It's time for another exciting edition of More Adventures in Phonology!
In our class today we analyzed the problem of stress distribution in Southern Paiute. This problem can be found on p. 181 of Halle's Problem Book in Phonology. A set of 24 nonsense words with various stress patterns are given, and in question 2 one is asked to give a formal statement to account for these patterns.
Once again I found myself completely disagreeing with the analysis of my teacher (and presumably most everyone else in the class)! If I've learned one thing from this class, it's that I tend to approach phonology issues in a very different way.
The analysis given by my teacher can be summarized as follows:
(1) Final syllables are to be considered extra-metrical
(2) Trees are constructed from left to right and have two layers if the word has both primary and secondary stress
(3) Lower layers are right-headed while higher layers are left-headed
So, no. 8 paáppàA is analyzed as follows:
I immediately objected to such an analysis as it requires the head to be located on the right in the lower layer and on the left in the upper layer. Such an ad hoc assignment is not allowed in syntax, as far as I am aware--you can't start off with a head on the right and then change mid-course to the left.

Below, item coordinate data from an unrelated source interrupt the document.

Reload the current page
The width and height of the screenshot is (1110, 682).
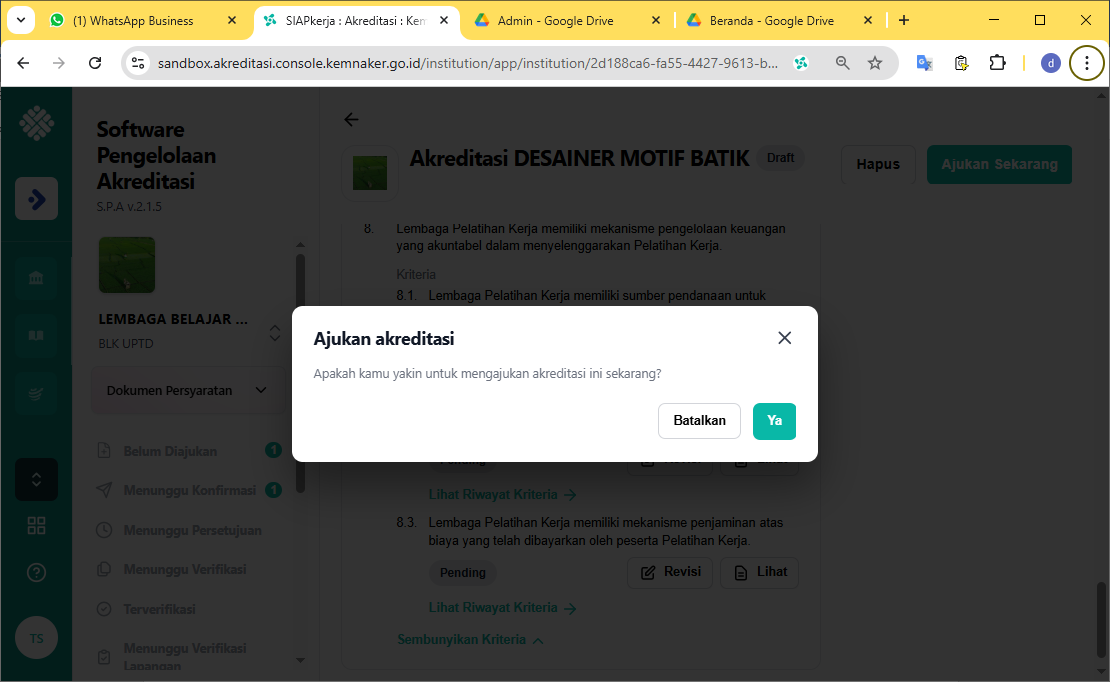tap(95, 63)
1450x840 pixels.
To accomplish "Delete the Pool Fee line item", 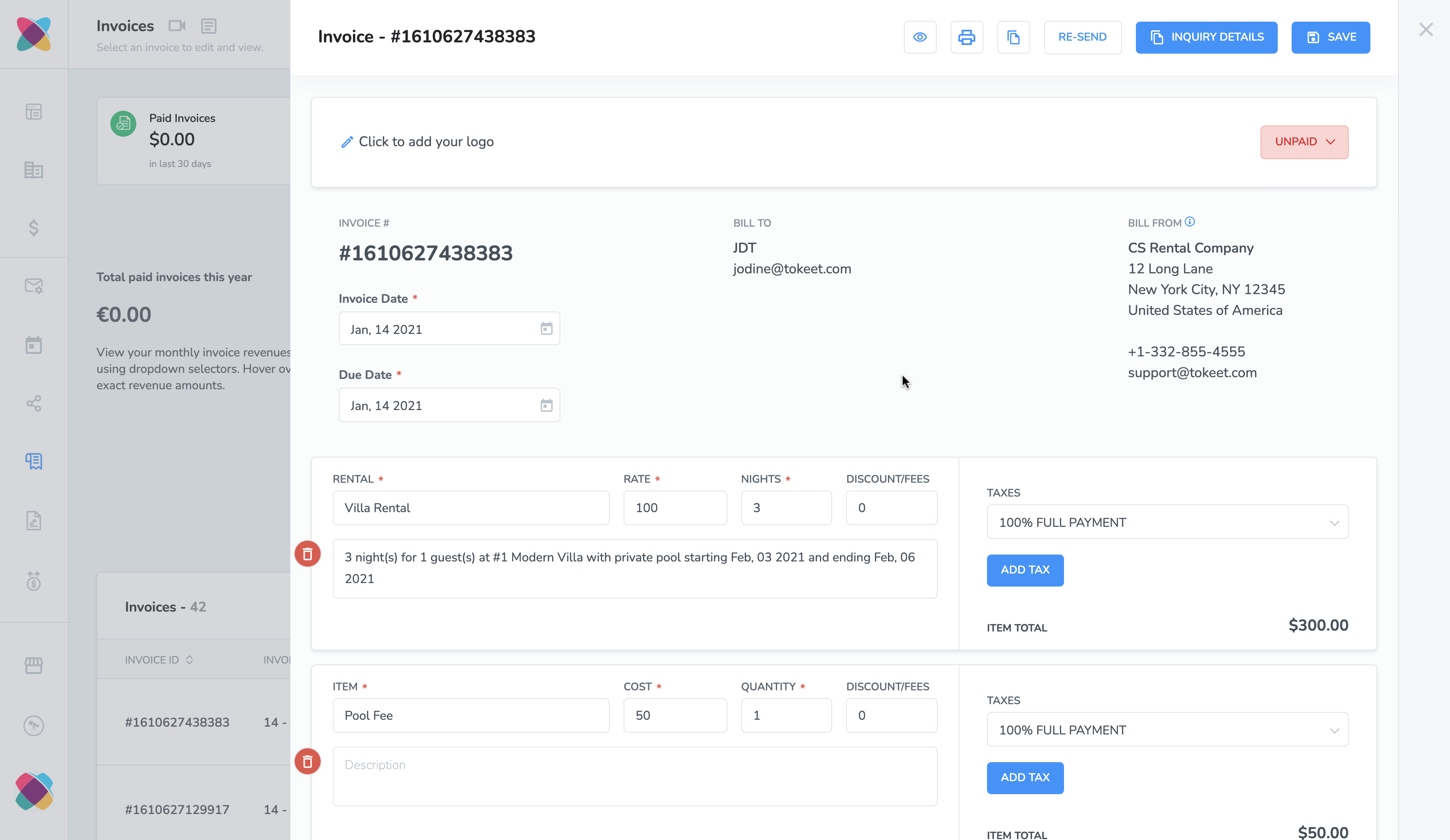I will pyautogui.click(x=307, y=762).

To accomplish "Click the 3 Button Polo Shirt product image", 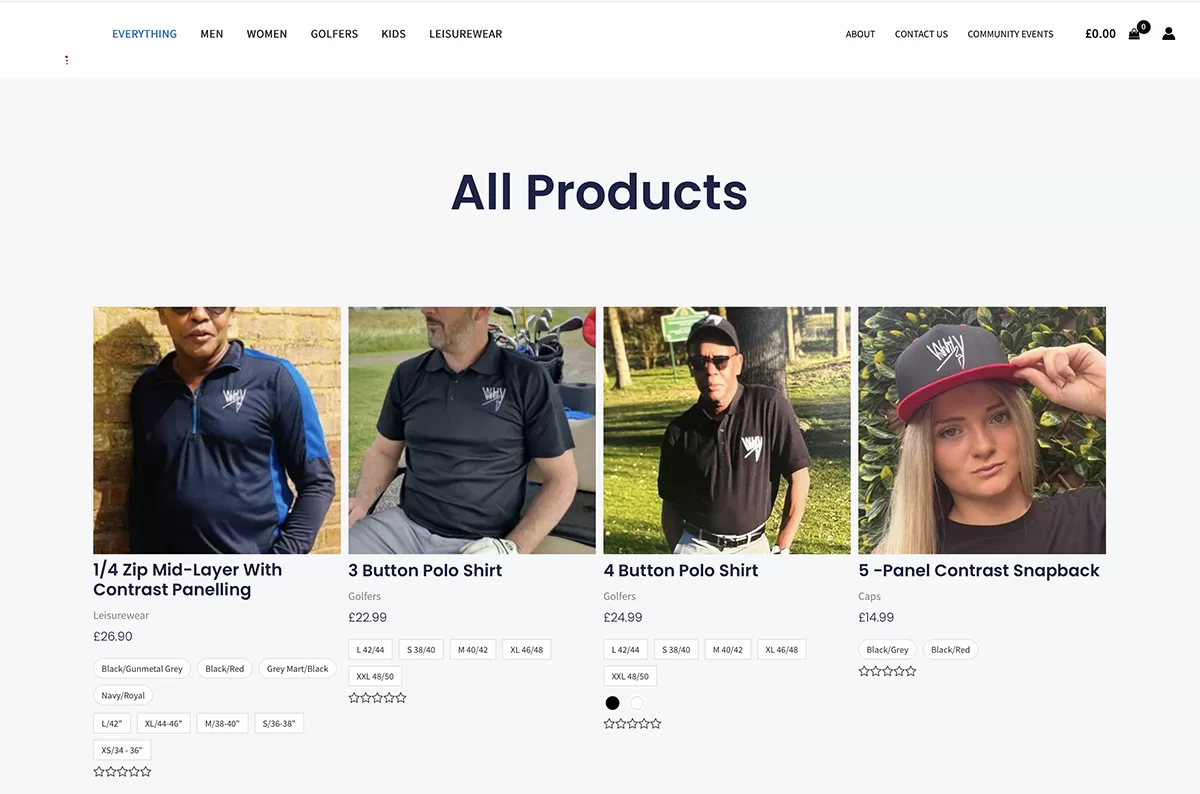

I presume that my teacher opted for such an analysis as it allows disyllablic words (no.1 páwA, no. 5 páppA) to be analyzed in a consistent fashion: the last syllable is extra-metrical and therefore stress naturally is assigned to the first syllable. This may be the only redeeming feature of such an analysis, but considering the inconsistencies in head assignment, I believe it should ultimately be rejected in favor of the following analysis:
(1) Except in disyllablic words, initial syllables are to be considered extra-metrical
(2) Trees are constructed from right to left and have two layers if the word has both primary and secondary stress
(3) Lower layers and higher layers are both left-headed
My analysis solves the problem of arbitrarily changing the position of the head. Some people in the class objected to my specification in (1) that disyllabic words are to be excepted from the extra-metrical rule, saying that setting such a limitation would be ad hoc. In other words, if we say that either final or initial syllables are extra-metrical, we have to apply this across-the-board to all forms, regardless of their syllable count.
However, such objections can be easily shown to have no basis. Many languages have a requirement that every word contain at least one foot (the well-known "minimal word syndrome"). If we assume that Southern Paiute also has such a constraint, this explains why disyllabic words cannot have an extra-metrical syllable--they would in fact become monomoraic and would therefore be degenerate-size words. Note that my teacher's analysis violates this constraint.
A look at p. 88 of Bruce Hayes' Metrical Stress Theory lists Southern Paiute as one of the languages subject to the "minimal word syndrome." Hayes also provides an analysis of Southern Paiute on p. 266, and he seems to take the word-final syllable as extra-metrical. He also allows for head position to be changed from layer-to-layer. So now I'm confused...head really doesn't mean head in the syntax sense of the term. It is simply a place holder to mark where stress is assigned.
If phonologists want to use syntax terms such as head, etc., they need to be a little more rigorous with their definitions. The analysis I gave above for Southern Paiute still seems to me to be entirely consistent, at least with regard to the data I was presented with.